## YOUR GOAL
Please gather every line in the items below that contains the word "coordinates", copying each such line in full.

## EXTRACTED MATERIAL
:::::
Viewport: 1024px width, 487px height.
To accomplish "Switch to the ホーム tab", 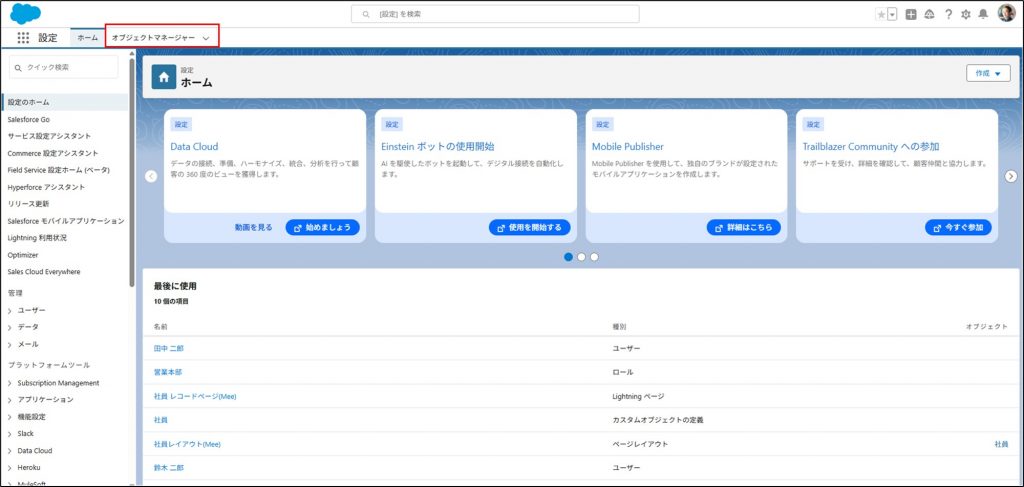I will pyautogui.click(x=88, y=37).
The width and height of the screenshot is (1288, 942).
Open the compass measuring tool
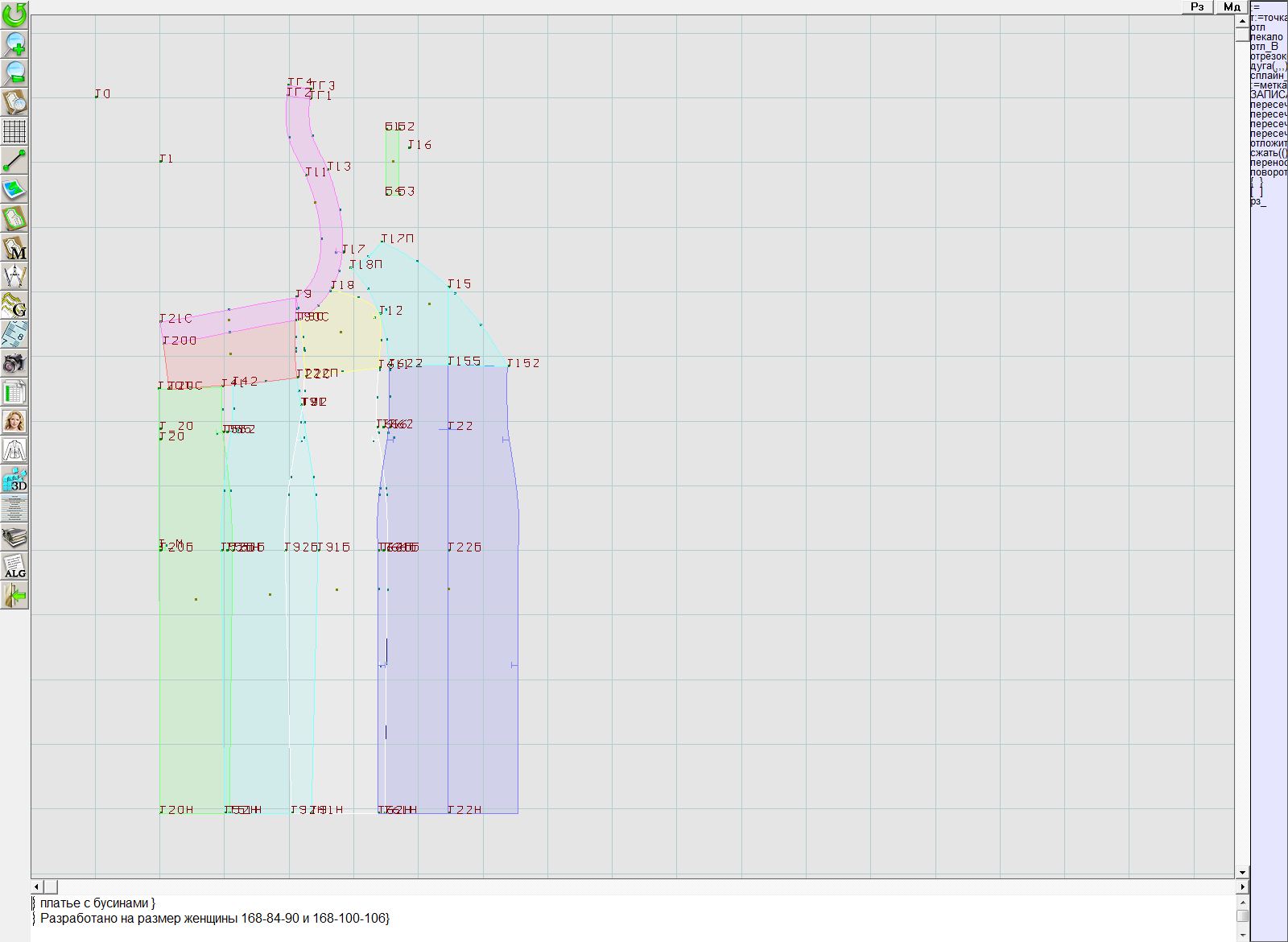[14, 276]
:::::
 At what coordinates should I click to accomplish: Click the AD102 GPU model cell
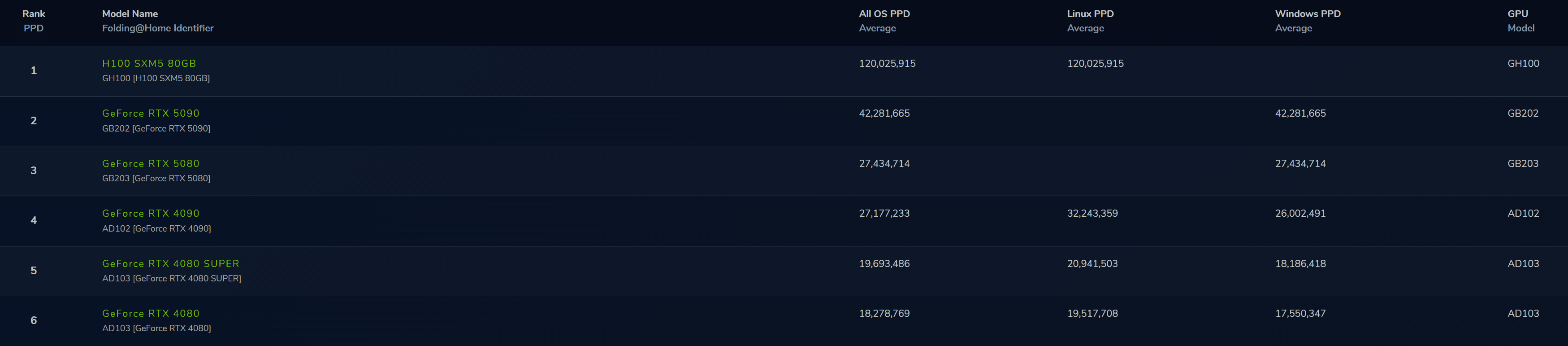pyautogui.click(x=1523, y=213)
:::::
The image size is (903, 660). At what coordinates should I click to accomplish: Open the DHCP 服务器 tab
:::::
## RESULT OF THE TASK
 At what coordinates should I click to accomplish: Click the AD102 GPU model cell
The image size is (903, 660). At what coordinates should I click to accomplish: Open the DHCP 服务器 tab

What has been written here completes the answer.